▶ WORK ITEM:
Leave out all pictures. Extract exactly the lines from the one containing "Task: Open the faint 'Work &' video thumbnail" through the end of the data.

▶ INPUT DATA:
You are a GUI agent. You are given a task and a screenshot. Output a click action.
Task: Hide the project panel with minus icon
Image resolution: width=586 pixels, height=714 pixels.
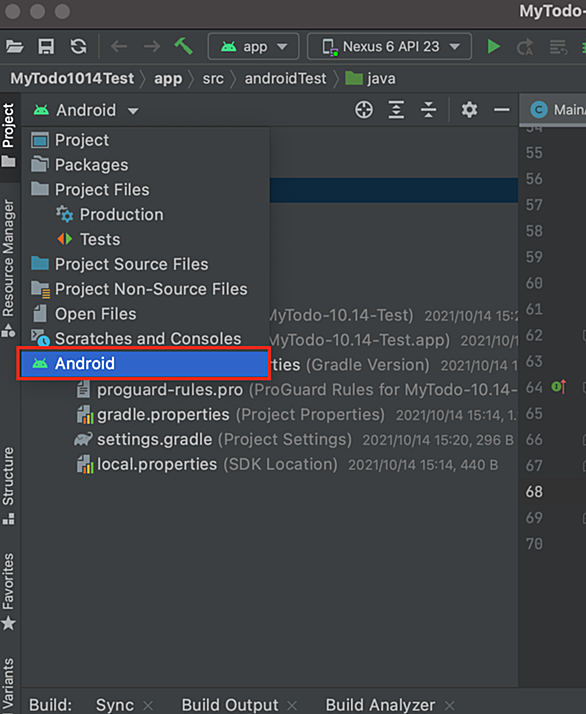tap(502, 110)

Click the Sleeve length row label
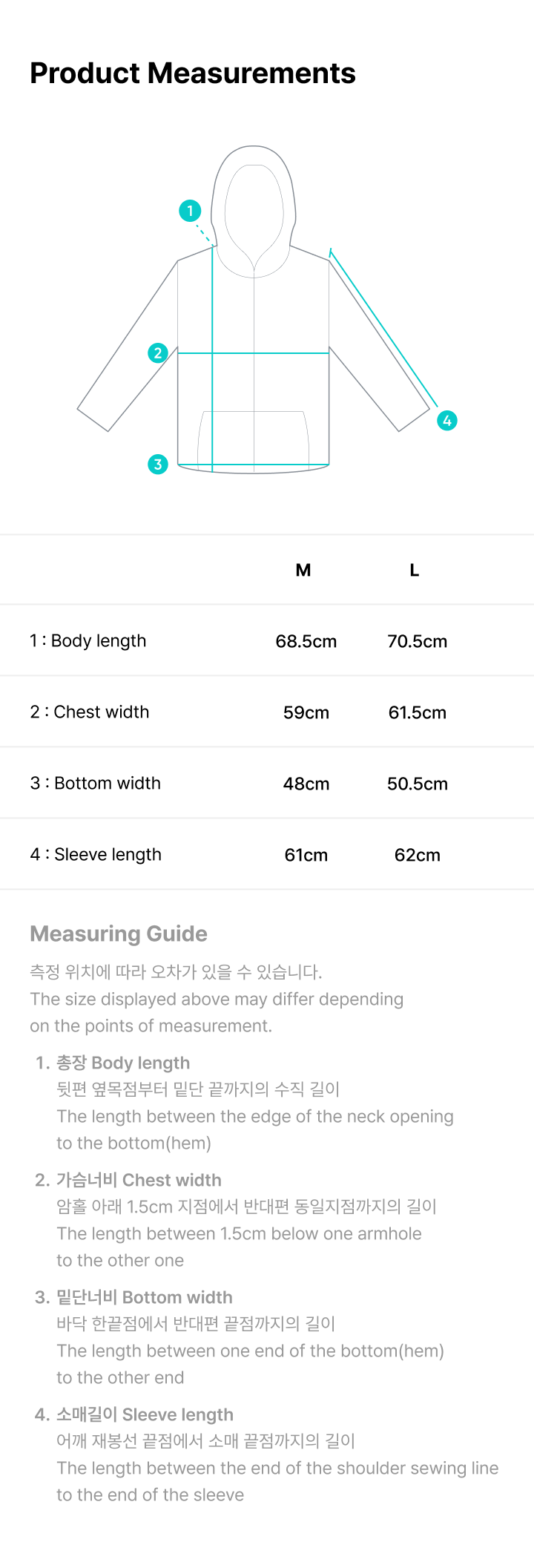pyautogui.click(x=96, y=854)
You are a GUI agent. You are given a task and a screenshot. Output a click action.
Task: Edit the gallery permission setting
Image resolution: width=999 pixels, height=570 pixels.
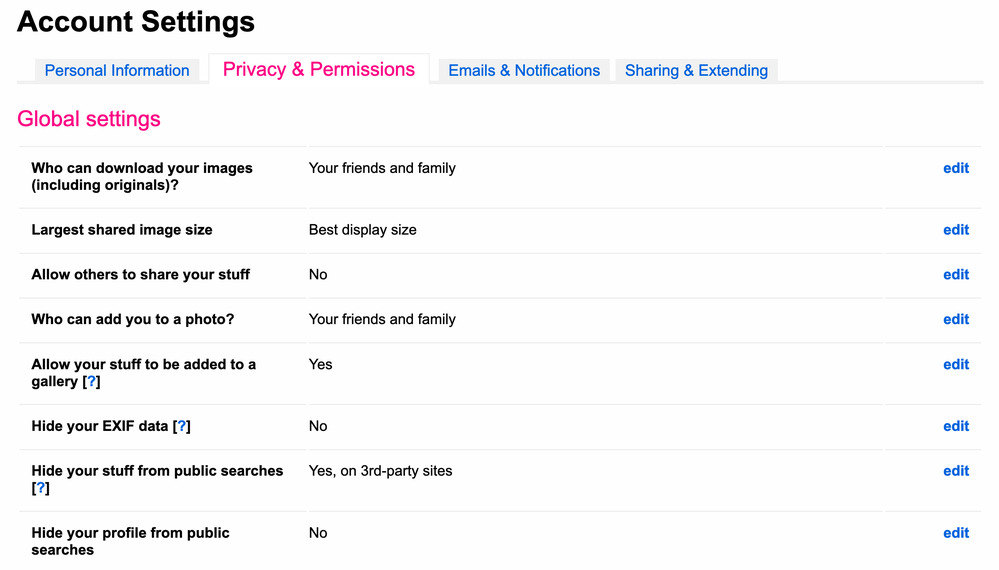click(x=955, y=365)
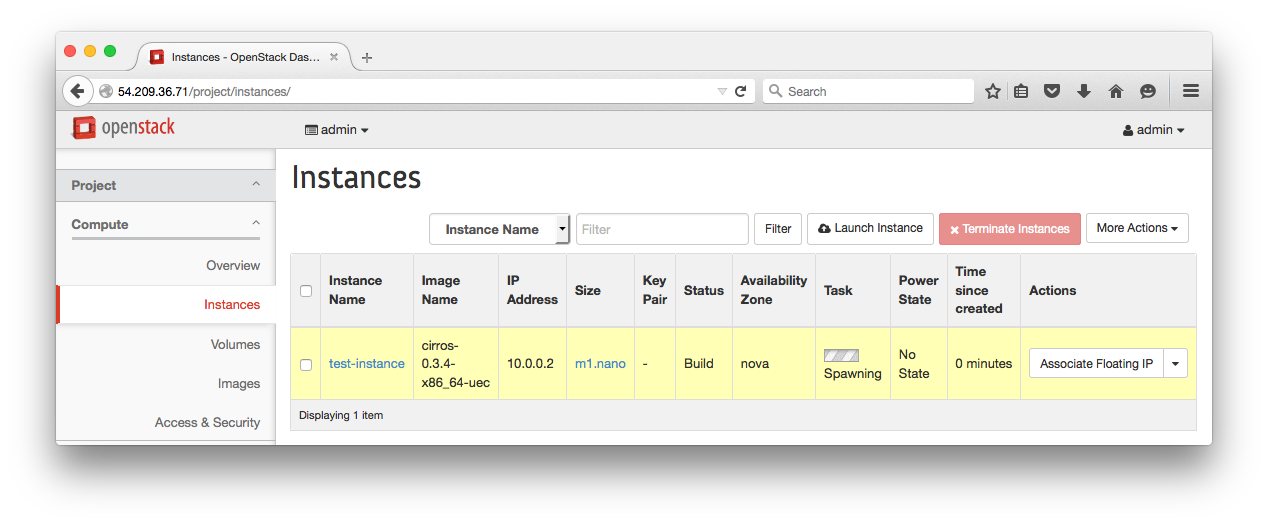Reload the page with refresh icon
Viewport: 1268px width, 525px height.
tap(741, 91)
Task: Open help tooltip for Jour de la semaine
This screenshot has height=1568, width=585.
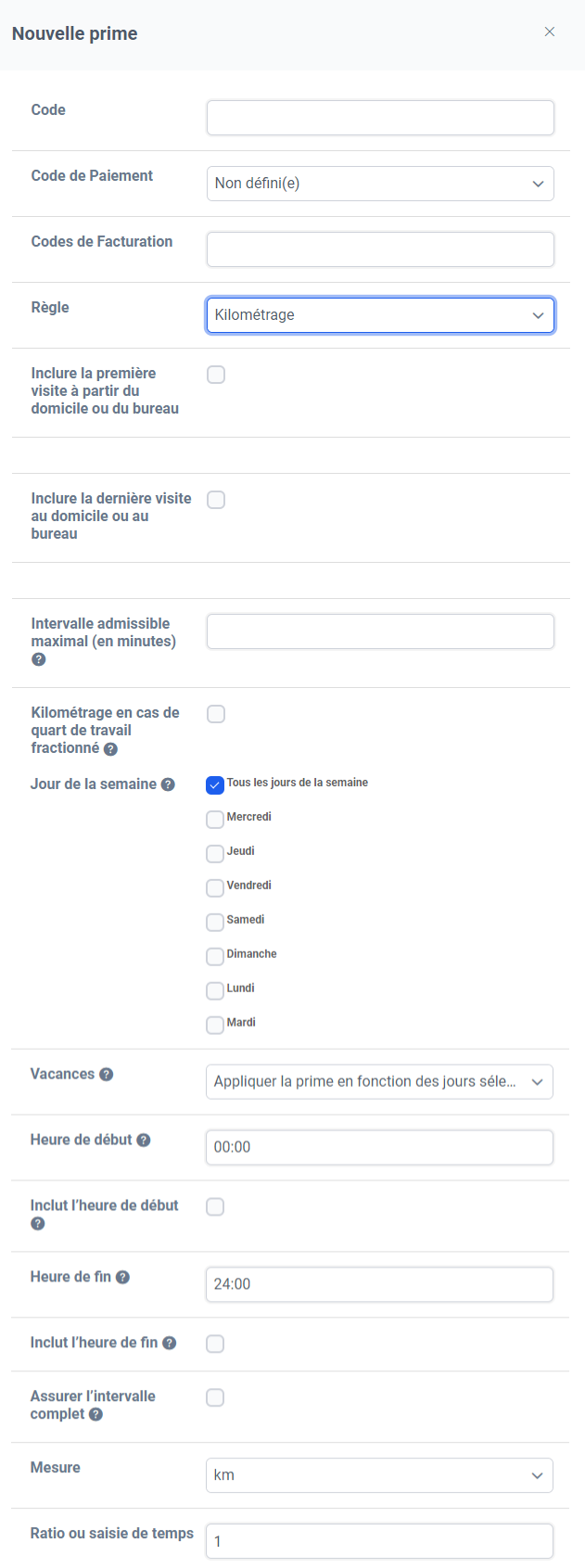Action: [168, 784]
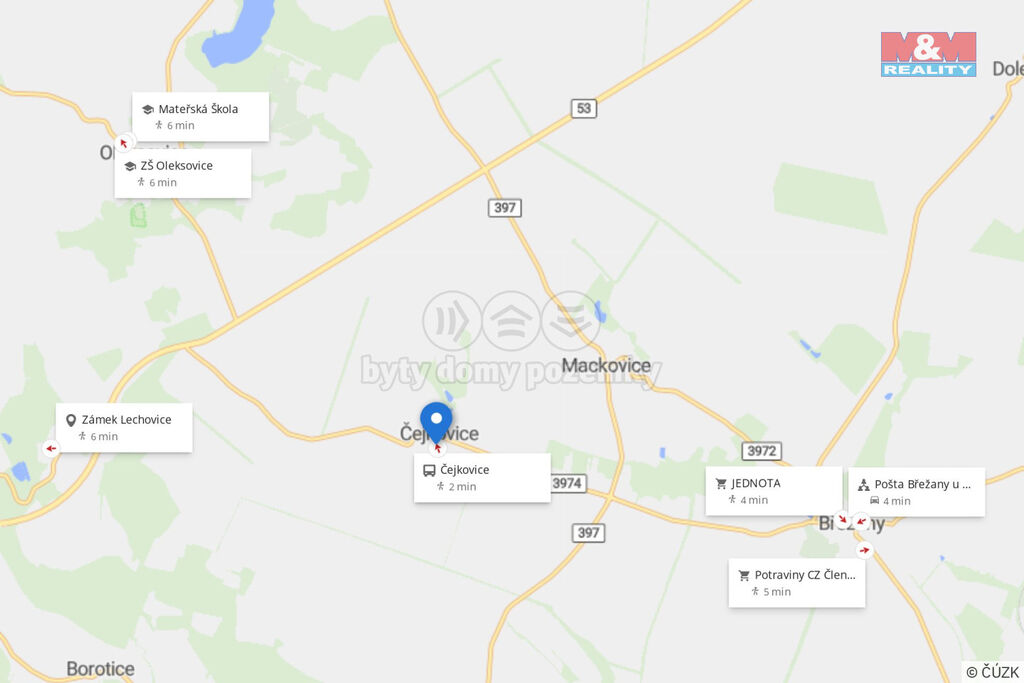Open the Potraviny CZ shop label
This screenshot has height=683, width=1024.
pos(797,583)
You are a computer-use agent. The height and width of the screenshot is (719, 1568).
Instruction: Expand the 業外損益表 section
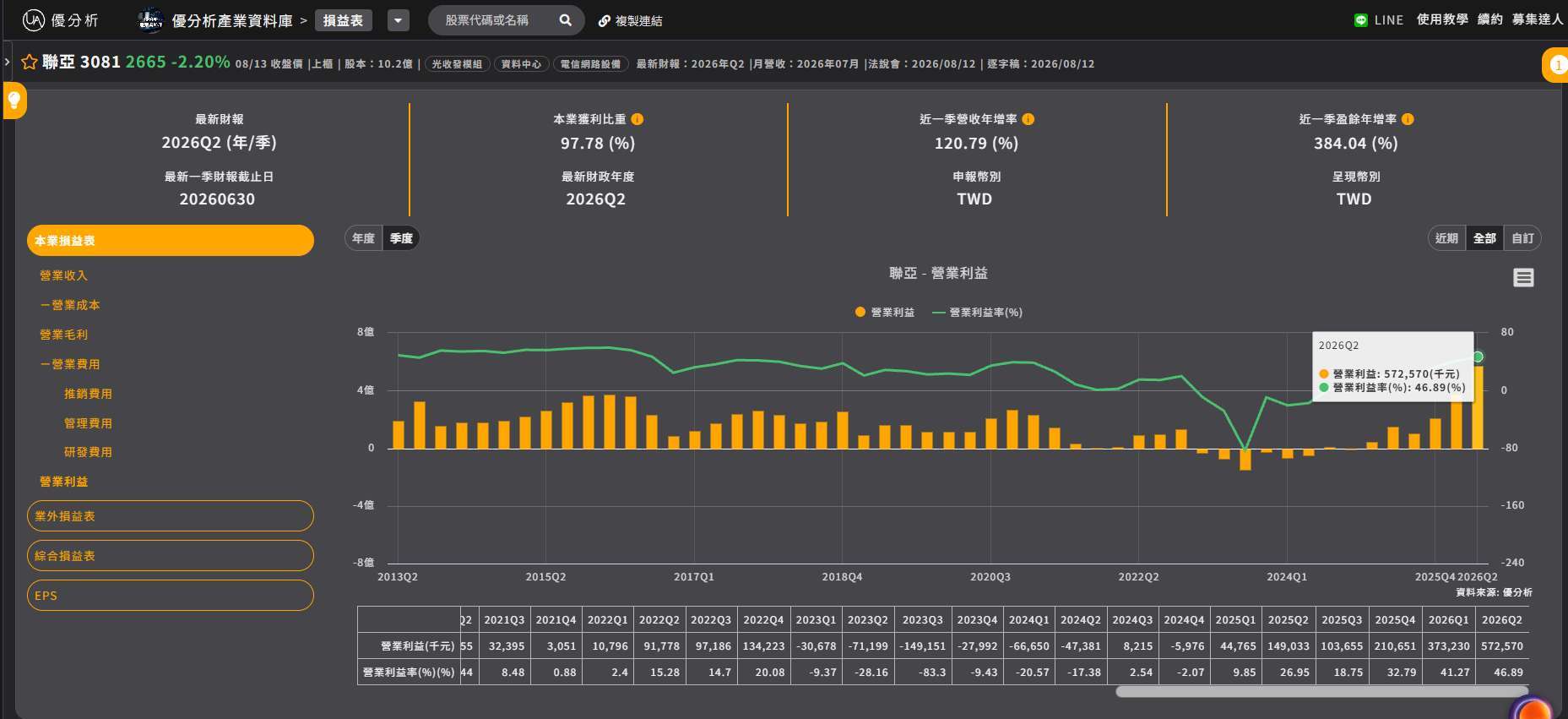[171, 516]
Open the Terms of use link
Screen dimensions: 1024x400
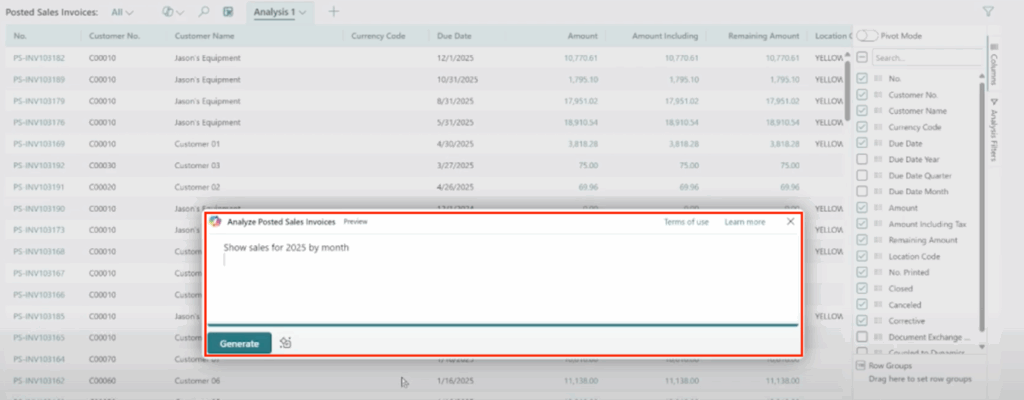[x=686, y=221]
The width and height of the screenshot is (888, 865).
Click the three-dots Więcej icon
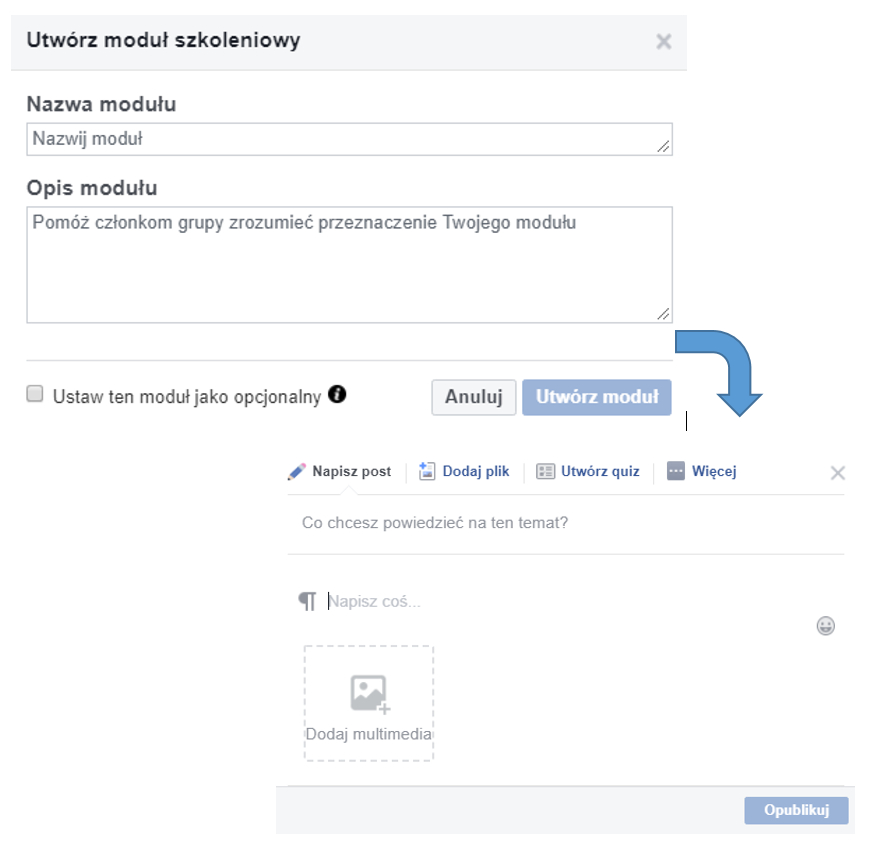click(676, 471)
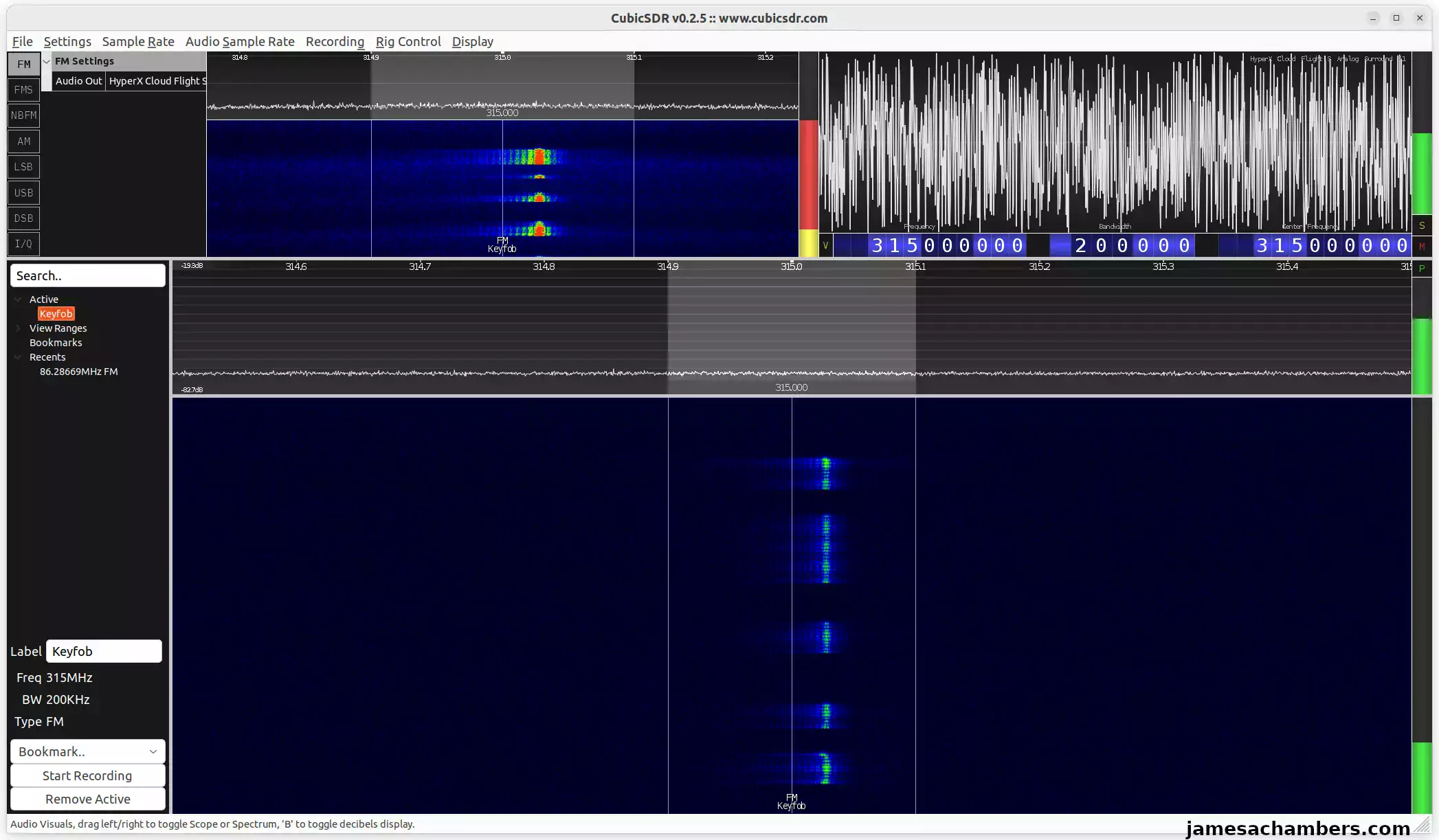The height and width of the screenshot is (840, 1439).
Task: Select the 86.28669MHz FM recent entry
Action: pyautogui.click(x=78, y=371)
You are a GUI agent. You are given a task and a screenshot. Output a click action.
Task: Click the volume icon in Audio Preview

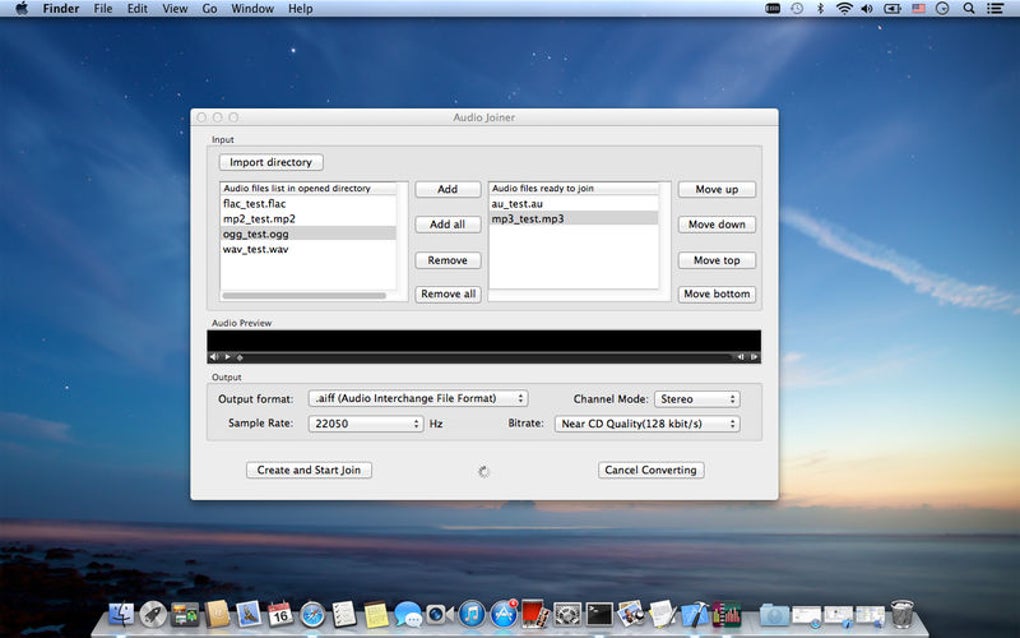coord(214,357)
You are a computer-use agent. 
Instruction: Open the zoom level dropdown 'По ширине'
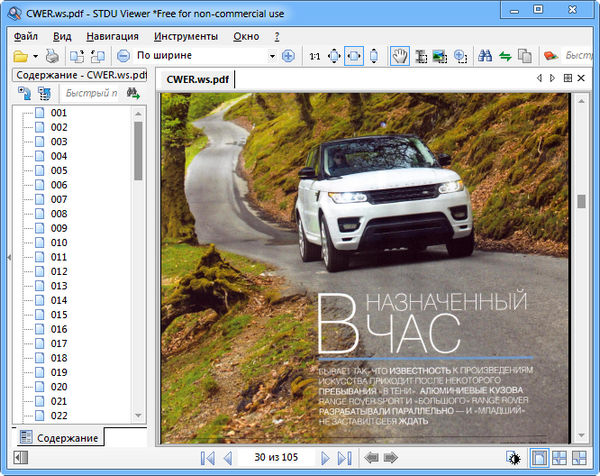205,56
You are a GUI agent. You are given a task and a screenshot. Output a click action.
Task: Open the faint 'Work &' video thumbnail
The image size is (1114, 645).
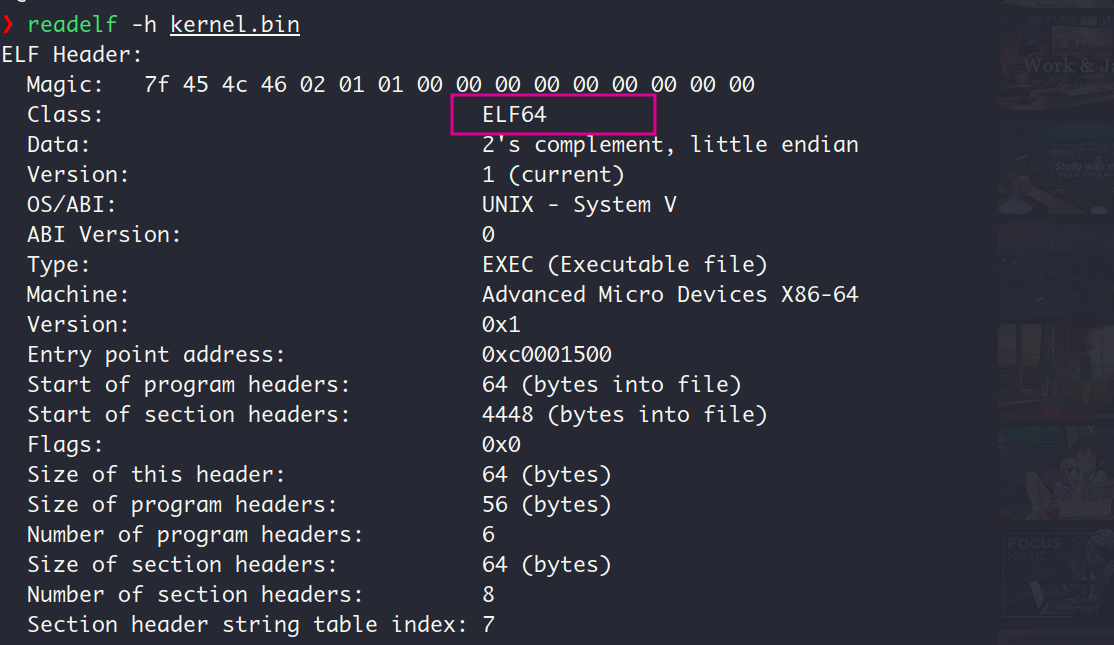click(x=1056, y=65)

▶ TASK OUTPUT:
Task: Open the faint 'Work &' video thumbnail
The image size is (1114, 645).
click(x=1056, y=65)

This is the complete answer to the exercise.